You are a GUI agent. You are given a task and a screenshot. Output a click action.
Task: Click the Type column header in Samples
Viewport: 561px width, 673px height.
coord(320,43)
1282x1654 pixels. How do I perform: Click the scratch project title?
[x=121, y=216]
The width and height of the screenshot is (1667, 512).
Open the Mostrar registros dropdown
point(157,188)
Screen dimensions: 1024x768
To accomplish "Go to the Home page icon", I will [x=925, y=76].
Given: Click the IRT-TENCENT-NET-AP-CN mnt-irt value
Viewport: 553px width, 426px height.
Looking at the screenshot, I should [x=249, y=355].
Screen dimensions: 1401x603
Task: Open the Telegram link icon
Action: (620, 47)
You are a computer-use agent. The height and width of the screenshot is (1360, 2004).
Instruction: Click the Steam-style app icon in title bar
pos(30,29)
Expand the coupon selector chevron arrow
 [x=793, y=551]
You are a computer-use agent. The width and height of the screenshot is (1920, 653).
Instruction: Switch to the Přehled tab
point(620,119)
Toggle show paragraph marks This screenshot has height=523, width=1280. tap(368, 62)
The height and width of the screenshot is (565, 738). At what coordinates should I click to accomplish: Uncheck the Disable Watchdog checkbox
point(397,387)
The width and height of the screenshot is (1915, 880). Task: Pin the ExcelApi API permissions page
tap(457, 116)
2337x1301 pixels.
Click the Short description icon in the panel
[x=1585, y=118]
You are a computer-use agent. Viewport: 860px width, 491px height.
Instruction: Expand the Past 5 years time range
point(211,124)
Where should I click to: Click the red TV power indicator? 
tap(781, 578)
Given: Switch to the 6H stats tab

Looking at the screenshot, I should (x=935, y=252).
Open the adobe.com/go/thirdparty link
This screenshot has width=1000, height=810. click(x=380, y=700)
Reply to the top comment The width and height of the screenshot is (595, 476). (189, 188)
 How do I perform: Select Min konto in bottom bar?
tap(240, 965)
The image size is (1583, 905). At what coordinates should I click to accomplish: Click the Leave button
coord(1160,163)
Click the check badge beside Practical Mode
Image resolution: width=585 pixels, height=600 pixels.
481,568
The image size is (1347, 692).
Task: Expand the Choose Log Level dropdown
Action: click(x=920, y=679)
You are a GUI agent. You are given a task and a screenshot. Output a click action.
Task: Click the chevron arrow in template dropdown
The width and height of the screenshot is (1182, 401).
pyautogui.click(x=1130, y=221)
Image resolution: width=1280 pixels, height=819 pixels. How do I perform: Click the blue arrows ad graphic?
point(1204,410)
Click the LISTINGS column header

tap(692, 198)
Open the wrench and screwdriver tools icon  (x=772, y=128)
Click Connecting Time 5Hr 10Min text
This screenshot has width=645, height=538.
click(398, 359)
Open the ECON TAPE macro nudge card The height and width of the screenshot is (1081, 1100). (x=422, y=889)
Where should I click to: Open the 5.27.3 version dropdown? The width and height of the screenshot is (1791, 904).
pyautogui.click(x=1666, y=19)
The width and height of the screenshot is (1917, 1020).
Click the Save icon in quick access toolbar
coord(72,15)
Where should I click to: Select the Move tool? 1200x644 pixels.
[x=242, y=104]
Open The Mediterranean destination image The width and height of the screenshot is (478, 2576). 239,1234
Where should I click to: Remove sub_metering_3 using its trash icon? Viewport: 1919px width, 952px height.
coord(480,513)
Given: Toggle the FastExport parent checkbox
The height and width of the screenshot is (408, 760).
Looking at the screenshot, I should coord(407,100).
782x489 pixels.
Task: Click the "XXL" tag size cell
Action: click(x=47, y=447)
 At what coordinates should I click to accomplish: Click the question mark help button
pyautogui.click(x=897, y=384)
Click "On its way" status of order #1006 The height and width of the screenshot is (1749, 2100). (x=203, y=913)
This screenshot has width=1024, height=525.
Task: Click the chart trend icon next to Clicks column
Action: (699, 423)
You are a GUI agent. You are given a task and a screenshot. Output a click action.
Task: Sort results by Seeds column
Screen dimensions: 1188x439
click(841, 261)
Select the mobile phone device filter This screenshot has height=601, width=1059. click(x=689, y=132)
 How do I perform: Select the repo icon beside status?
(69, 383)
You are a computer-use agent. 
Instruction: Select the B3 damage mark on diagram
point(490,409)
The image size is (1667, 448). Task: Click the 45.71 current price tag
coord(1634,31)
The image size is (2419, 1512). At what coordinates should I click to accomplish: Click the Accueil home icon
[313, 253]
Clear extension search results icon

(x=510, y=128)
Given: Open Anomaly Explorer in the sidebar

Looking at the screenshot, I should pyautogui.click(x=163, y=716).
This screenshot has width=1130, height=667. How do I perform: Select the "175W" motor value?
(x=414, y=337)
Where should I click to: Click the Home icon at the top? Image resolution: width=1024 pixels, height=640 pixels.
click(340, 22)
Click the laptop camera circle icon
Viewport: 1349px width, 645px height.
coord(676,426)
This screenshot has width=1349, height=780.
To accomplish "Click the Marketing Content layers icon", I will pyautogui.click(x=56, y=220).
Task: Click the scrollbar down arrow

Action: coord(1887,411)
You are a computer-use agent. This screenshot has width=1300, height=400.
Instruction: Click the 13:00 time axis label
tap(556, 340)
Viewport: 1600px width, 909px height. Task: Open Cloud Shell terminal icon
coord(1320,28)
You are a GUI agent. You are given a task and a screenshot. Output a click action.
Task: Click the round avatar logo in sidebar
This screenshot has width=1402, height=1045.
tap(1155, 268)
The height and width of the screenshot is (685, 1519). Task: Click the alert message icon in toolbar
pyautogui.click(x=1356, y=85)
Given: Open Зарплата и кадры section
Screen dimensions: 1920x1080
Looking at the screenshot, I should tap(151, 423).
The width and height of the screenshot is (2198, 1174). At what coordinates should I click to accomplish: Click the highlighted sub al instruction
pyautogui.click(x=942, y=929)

__________

Objective:
Pull out every line above that contains the word "beside". Case counts.

Reply:
Click the check badge beside Practical Mode
 How do I perform: Select the repo icon beside status?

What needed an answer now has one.